Neben den Pachyrhinosaurus lebten in der gleichen Region noch andere beeindruckende Dinosaurierarten. So konnten nahe der sogenannten Deadfall Hills, einige Kilometer entfernt, riesige Knochen unberührt im Gelände gefunden werden, darunter auch Elemente von Edmontosaurus, einem großen Entenschnabeldinosaurier. Solche Funde helfen dabei, das gesamte Ökosystem und die Biodiversität der späten Kreidezeit in Nordamerika besser zu verstehen. Die Kombination aller Erkenntnisse von Pipestone Creek und anderen Fundstätten zeigt einen umfassenden Einblick in das Naturgeschehen vor Millionen von Jahren: die Migration riesiger Herden, das Zusammenspiel verschiedener Arten und die schlagartige Zerstörung durch Naturgewalten. Jedes neue Jahr der Ausgrabung bringt weitere Entdeckungen zutage; die Forscher finden ständig neue Knochen, neue Hinweise und neue Geschichten in den Schichten des Gesteins.
Die Arbeit an diesem Massengrab widerlegt die oft romantisierte Vorstellung der Dinosaurier-Zeit als eine Ära endlosen Miteinanders und zeigt vielmehr, wie stark das Leben von dramatischen Umweltumwälzungen geprägt war. Die Geschichten, die aus dem „Fluss des Todes“ ans Licht kommen, sind ein Beweis für die unbändige Kraft der Natur und die Flüchtigkeit der Existenz auch in prähistorischen Zeiten.
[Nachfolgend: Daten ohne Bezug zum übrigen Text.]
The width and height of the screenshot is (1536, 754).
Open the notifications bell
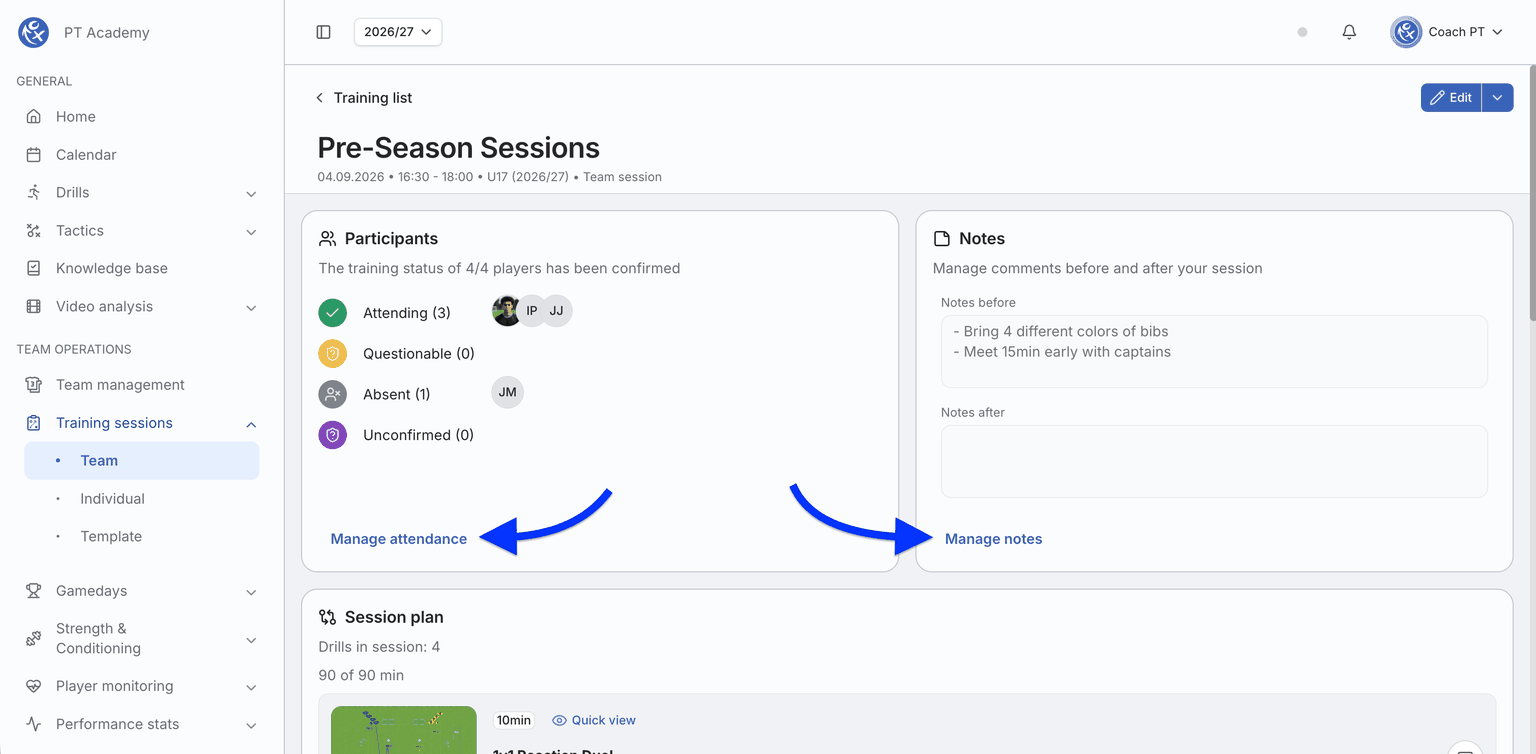click(1349, 32)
Außerdem ermöglichen die gesammelten Knochen, zusammen mit modernen technologischen Methoden wie computergenerierten Rekonstruktionen und detaillierten biologischen Untersuchungen, ein lebendiges Bild der Kreaturen, die einst diese Landschaften beherrschten. Durch die Kombination von Feldforschung und moderner Wissenschaft nähern sich Paläontologen der vollständigen Geschichte an, die in den Knochen verborgen liegt. Der dramatische Fundort von Pipestone Creek mit seinem Massengrab bietet somit nicht nur einen spektakulären Einblick in die Geschichte einzelner Dinosaurierarten, sondern vermittelt auch ein generelles Verständnis früherer Ökosysteme, katastrophaler Ereignisse und den Einfluss der Umwelt auf die Evolution.
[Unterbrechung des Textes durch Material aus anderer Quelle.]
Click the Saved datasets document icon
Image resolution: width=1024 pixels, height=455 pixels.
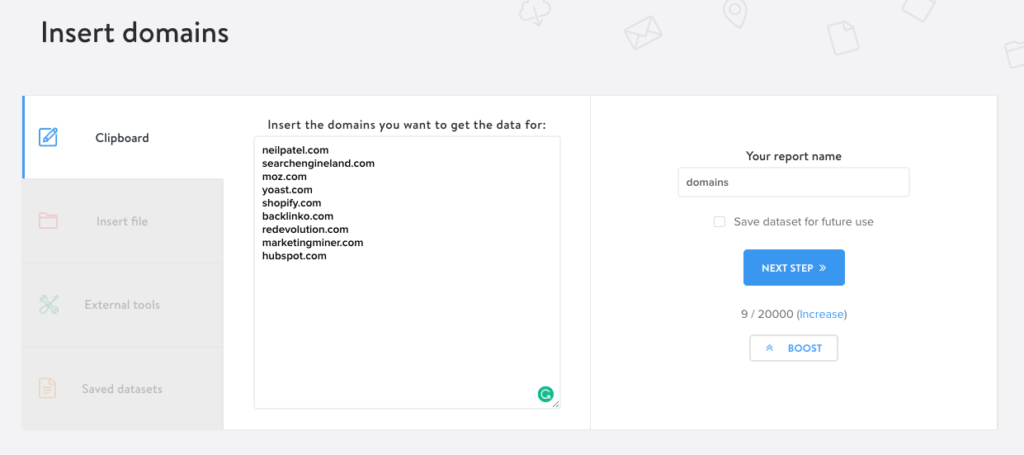pos(48,388)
Die Expeditionen und Forschungen rund um den „Fluss des Todes“ werden fortgesetzt – die Wissenschaftler wissen, dass sie gerade erst an der Oberfläche eines Pakets von Informationen kratzen, das noch viele Jahre der Entdeckung und Analyse verspricht. Die Kombination aus abwechslungsreicher Landschaft, reicher Fossilienvielfalt und der dramatischen Geschichte eines uralten Naturereignisses macht diesen Ort zu einem unvergleichlichen Fenster in die Vergangenheit unserer Erde und der riesigen Geschöpfe, die einst über sie herrschten.